We've all been thinking about it, and discussing the possibilities, but it is unusual for them up there to be talking about it.
But, according to Reuters, Germany's Economy Minister Karl-Theodor zu Guttenberg is openly saying that whole countries – and not just their banks – may have to be bailed out to prevent their collapse.
He was talking to the weekly magazine WirtschaftsWoche, who hastily adds – not entirely convincingly – that, "Luckily we're still a long way from anything that serious." Even then, although I do not know how much reliance you can put on a translation from the German, but the nuance of "still" makes you wonder.
Anyhow, Guttenberg had something more pressing – in his view – to say. That was to put on record his rejection of the idea of a joint bond issued by (or within) the eurozone. But once again, nuances come to the fore. He does not rule out a joint bond issue … merely one, presumably, by the ECB.
Whatever he has in mind, he also makes it clear that support should only be given to countries at risk of collapse, which also tells you something.
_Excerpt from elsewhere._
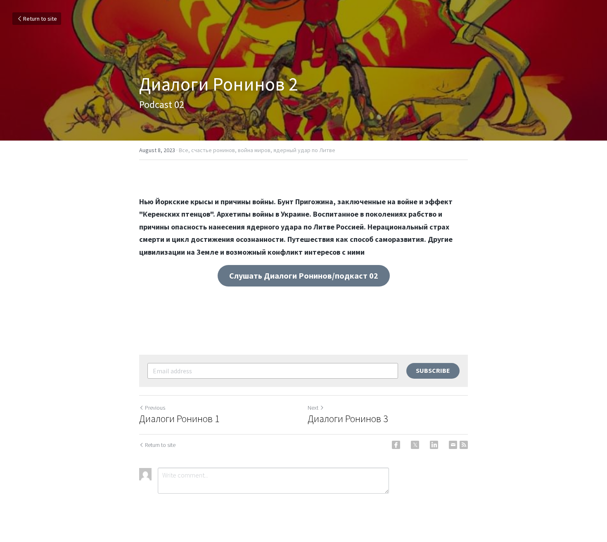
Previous (155, 407)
If they start doshing out aid to specific countries – in whatever form they eventually decide – that will be a very clear signal that the situation is very grave.
Nevertheless, the "colleagues" are deadly serious. Guttenberg says that, "it may be that support measures will be necessary in future." He adds: "Just cynically allowing whole countries to fail would cost a great deal more." And that suggests that this too has been considered as an option, even if it has been rejected … for now.
It is not clear what is on the cards though. The best Guttenberg can offer is that, on the one hand, the "colleagues" don't want to "undermine efforts to maintain budgetary discipline in Europe." Thus they want collectively to "find flexible solutions for the countries that are really in danger."
This really does suggest that they don't yet have le plan. Either that, or they don't have the first idea of what to do … or both.